By Francis Cianfrocca
This article was entirely written by a biological human. No GPUs were harmed or abused.
There’s an old joke among marketing professionals: About half of your advertising is effective… but you don’t know which half.
It feels like the same thing is happening in cybersecurity these days. It’s not a great time to be in cyber, as many trained and experienced pros can tell you. The job market has softened considerably.
But it’s not because the work isn’t there to be done. It’s because the return on investment is not visible to corporate leadership. It’s like the old joke: you don’t know which half of your cybersecurity investment is effective.
Let’s be clear: people have been saying this for years now. And if you’re like me, you’ve sat through dozens of thoughtful presentations about how tough it is for a CISO to prove that his teams are delivering value.
Your CEO/CFO’s eyes glaze over when you show them an incident-response graph with more green than red on it. But they do see that you always need more budget for tools and headcount.
And the problem is getting worse at exactly the time when cyber attackers are using AI to radically up their game. How many times can you cry “Wolf” before people start to de-sensitize?
Yet it’s not the case that leadership lack awareness of the risk. It’s just that they see no clear path to addressing it effectively.
You could even say that they are implicitly dialing up their exposure to cyber threats by reducing what they spend on stuff that they don’t think works. What’s more frustrating than that?
When I talk to CEOs and CFOs, they tell me they just want to invest in something that can watch all their operations and block cyber threats before or just as they are getting started. Why is that so hard?
If you’re a cyber professional, you’re biting your lip right now. You know how hard it is. You also know that your bosses only want to hear solutions, not problems.
We need a better way.
We need technology that can monitor everything in your company that touches a computer network, including your OT environments, your supply chain, your at-home workers, and your cloud based resources.
By monitor, I mean something that can see everything, across all your environments, and find threats. All threats, not just known vulnerabilities, or signatures and heuristics in vendor databases. The bad guys already know that trick.
The basic process in threat detection is twofold: first, you have to determine what is normal behavior. Second, you have to detect departures from normal.
But success depends on having a really accurate model of normal behavior, and a really accurate way to know which departures from normal are actually dangerous.
Forgive me for sounding like every cheerleader in the world right now, but this is a job for AI.

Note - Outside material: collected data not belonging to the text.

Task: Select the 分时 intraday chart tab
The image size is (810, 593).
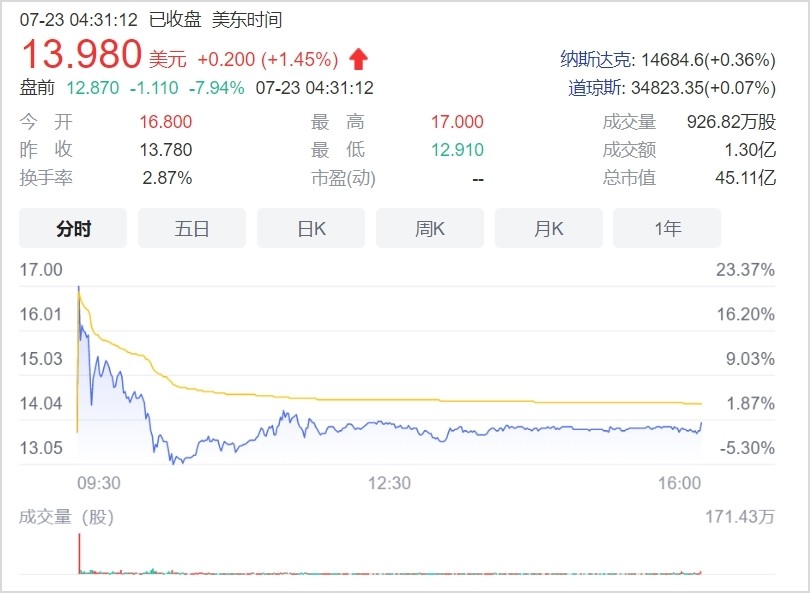Action: tap(73, 229)
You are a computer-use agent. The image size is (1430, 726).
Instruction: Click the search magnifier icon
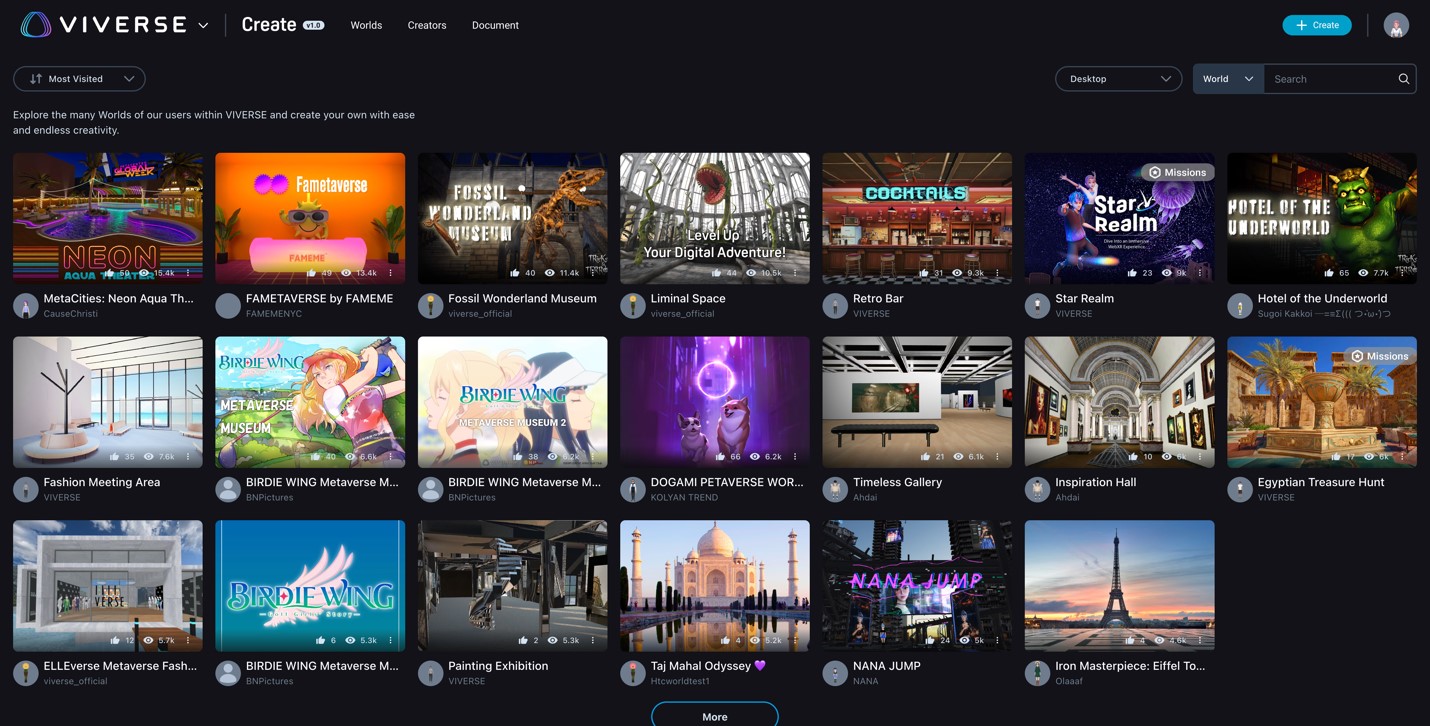coord(1403,79)
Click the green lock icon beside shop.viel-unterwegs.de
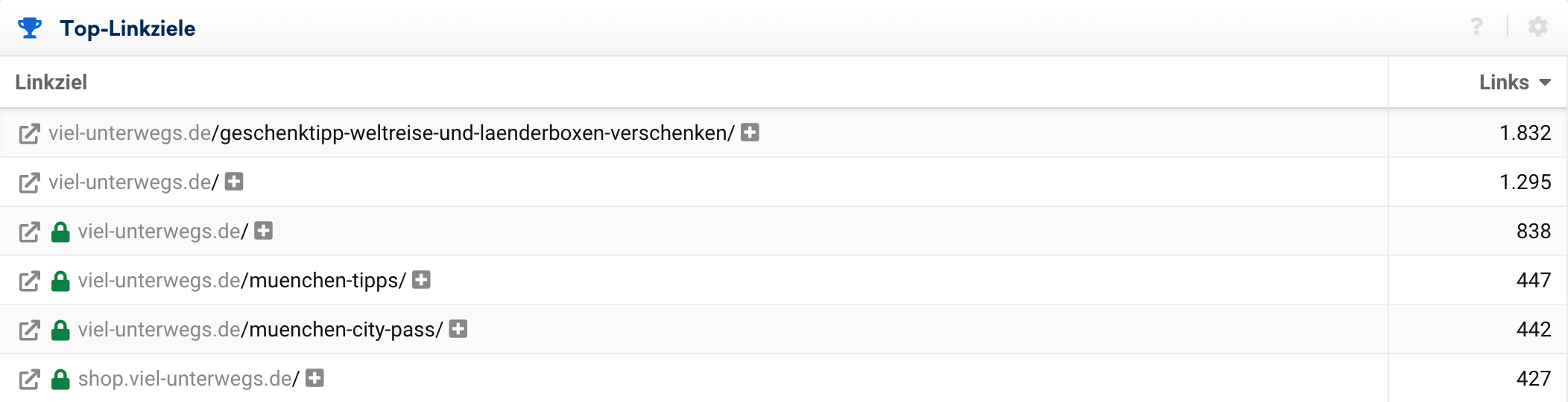Viewport: 1568px width, 402px height. pyautogui.click(x=60, y=380)
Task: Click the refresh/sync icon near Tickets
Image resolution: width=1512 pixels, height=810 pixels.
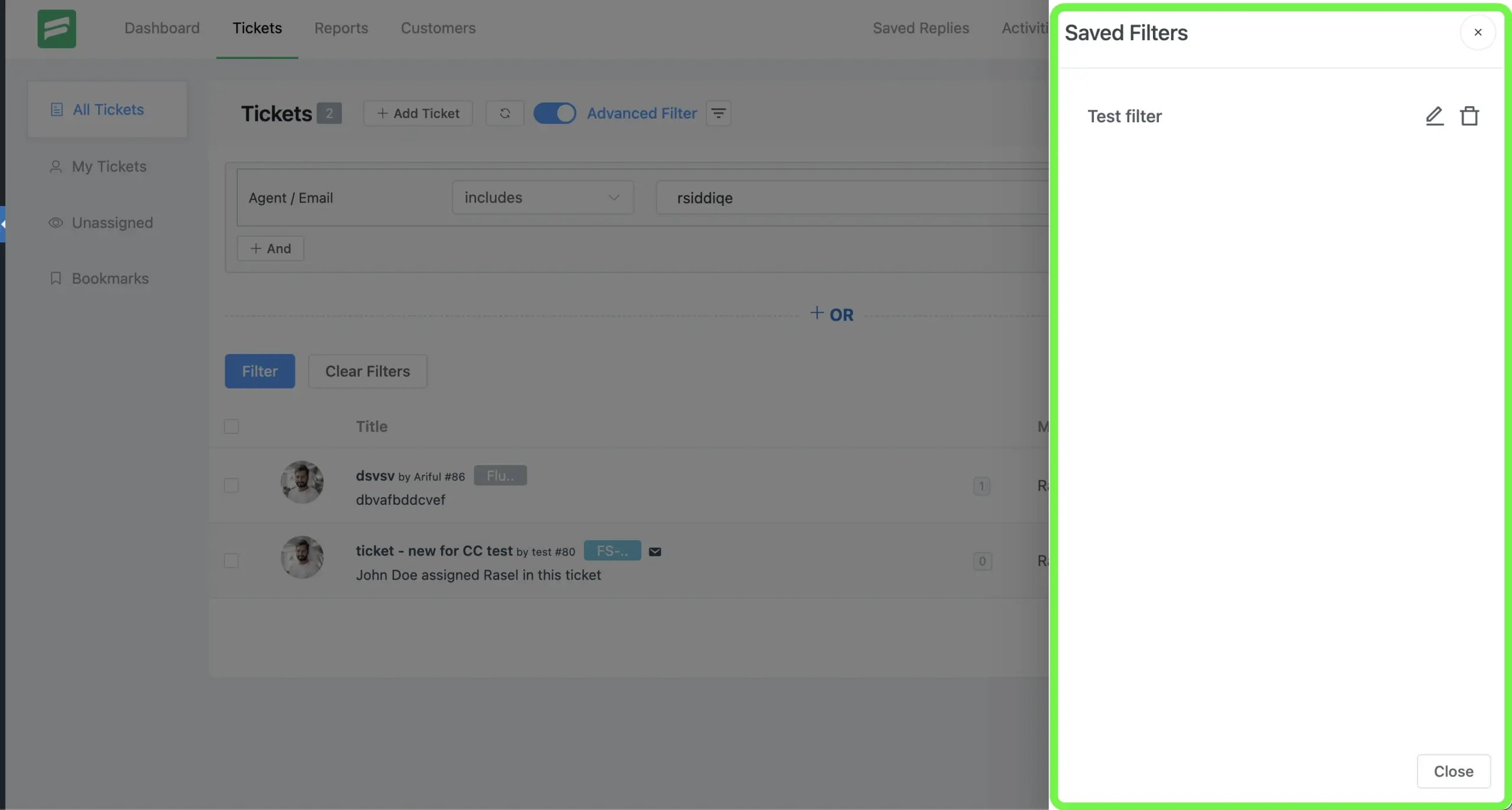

Modeling behavior across business and technical processes is something that must be done dynamically and locally. Every single operating environment that you have right down to the smallest OT networks has a distinctive behavioral profile that constitutes its baseline. And the profiles change over time.
You need to be able to discover and automatically maintain those baselines across your entire footprint.
Plus, those baselines need to be so accurate and so detailed (“high-dimensional”), that even the slightest anomaly will stand out from the noise… because those slight anomalies are how the bad guys tell on themselves while they’re preparing their kill chains or stealing your intellectual property.
This simply cannot be done by humans at scale.
But guess what? Every single cyber security product that doesn’t do what I just described, is substituting its own opinion of “normal” for what is truly normal in your environments. That’s the definition of doomed-to-fail.
Humans need to stop hunting for threats. AI needs to find threats, at a scale large enough to cover every environment in your company. And when the AI finds threats, use your precious and expensive humans to fix them.
If the AI is doing its job right, then you won’t have more than a relative handful of urgent threats on any given day that require human intervention.
And in time, autonomous AI agents will also be able to fix most cyber threats. Remember that most of threat remediation is modifying firewalls, rebuilding or patching compromised devices, and dynamically routing critical traffic around threats.
Much of this can be automated, allowing human professionals to focus on auditing the results and developing strategy.
So this is my manifesto for dealing with the cyber crisis: let the AI find the threats, and let the humans fix the threats.
It will take a lot of time and effort to get there. But when we do, the investments that businesses make will be aligned with the results they need. And jobs for cyber pros will be plentiful again.